Arthritis is a joint inflammation associated with chronic autoimmune rheumatism such as rheumatoid arthritis (RA) and psoriatic arthritis (PsA). The most common form, RA, is characterized by synovial inflammation, cartilage and bone destruction. Recently, several studies have identified the involvement of local extra-hepatic hepcidin production in several inflammatory phenomena. However, how local hepcidin influences articular physiology and contributes to arthritis is poorly understood.

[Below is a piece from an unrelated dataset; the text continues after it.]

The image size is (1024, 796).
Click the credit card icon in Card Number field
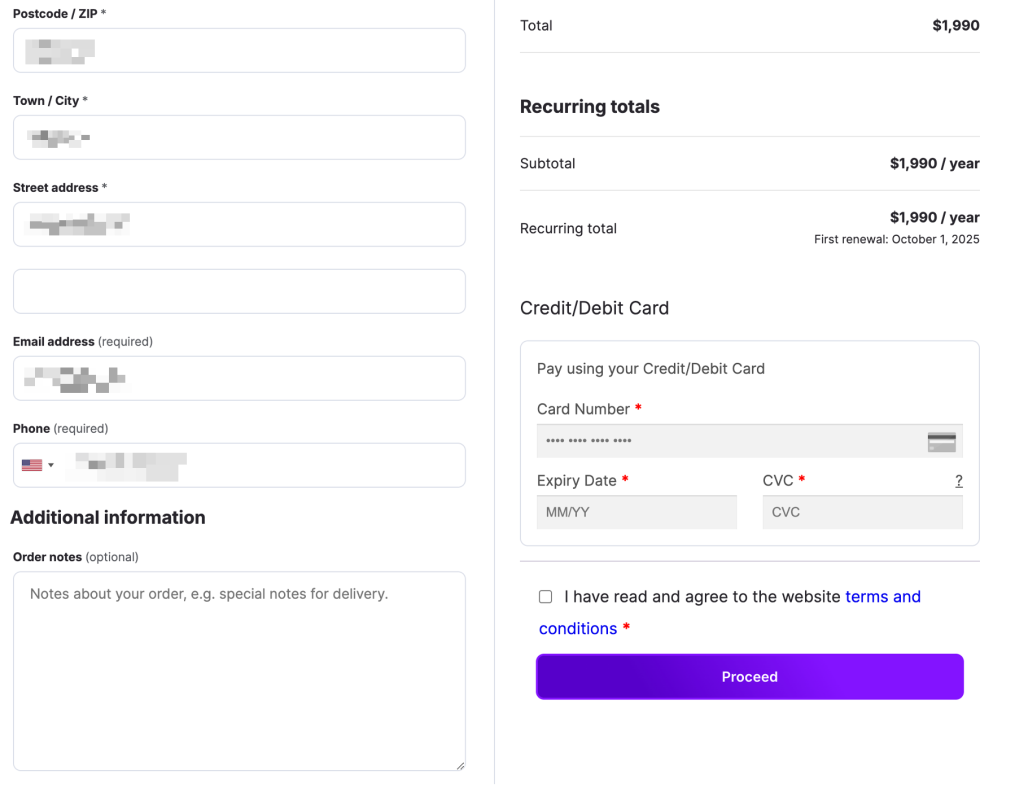(x=941, y=442)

Our aim was to explore the local articular production of hepcidin and to evaluate its role in RA and PsA.

Using a cohort of arthritis patients, we measured (LC/MS/MS) higher levels of hepcidin in arthritis synovium, compared to osteoarthritis controls. To confirm a local articular production, we isolated mononuclear cells from arthritis synovial fluids and showed (RT-qPCR) that leucocytes expressed hepcidin mRNA. To recapitulate the conditions of inflammatory synovial infiltrate, we stimulated ex-vivo peripheral blood mononuclear cells with synovial fluids and showed that only inflammatory synovial fluids triggered hepcidin production. IL-6, a well-known pro-inflammatory cytokine in arthritis, is the major regulator of hepcidin in inflammatory conditions. Hepcidin induction by synovial fluids was only partially inhibited with IL-6R inhibitor but totally repressed with Filgotinib, a JAK inhibitor, suggesting additional factors to stimulate articular hepcidin in arthritis. Futures omics analyses will determine the regulatory pathways of hepcidin and iron metabolism in arthritis.

Our study strongly suggests that hepcidin production takes place locally in the joint under inflammatory arthritis, providing a state of the art for exploring the involvement of hepcidin and iron in the pathophysiology of RA and PsA.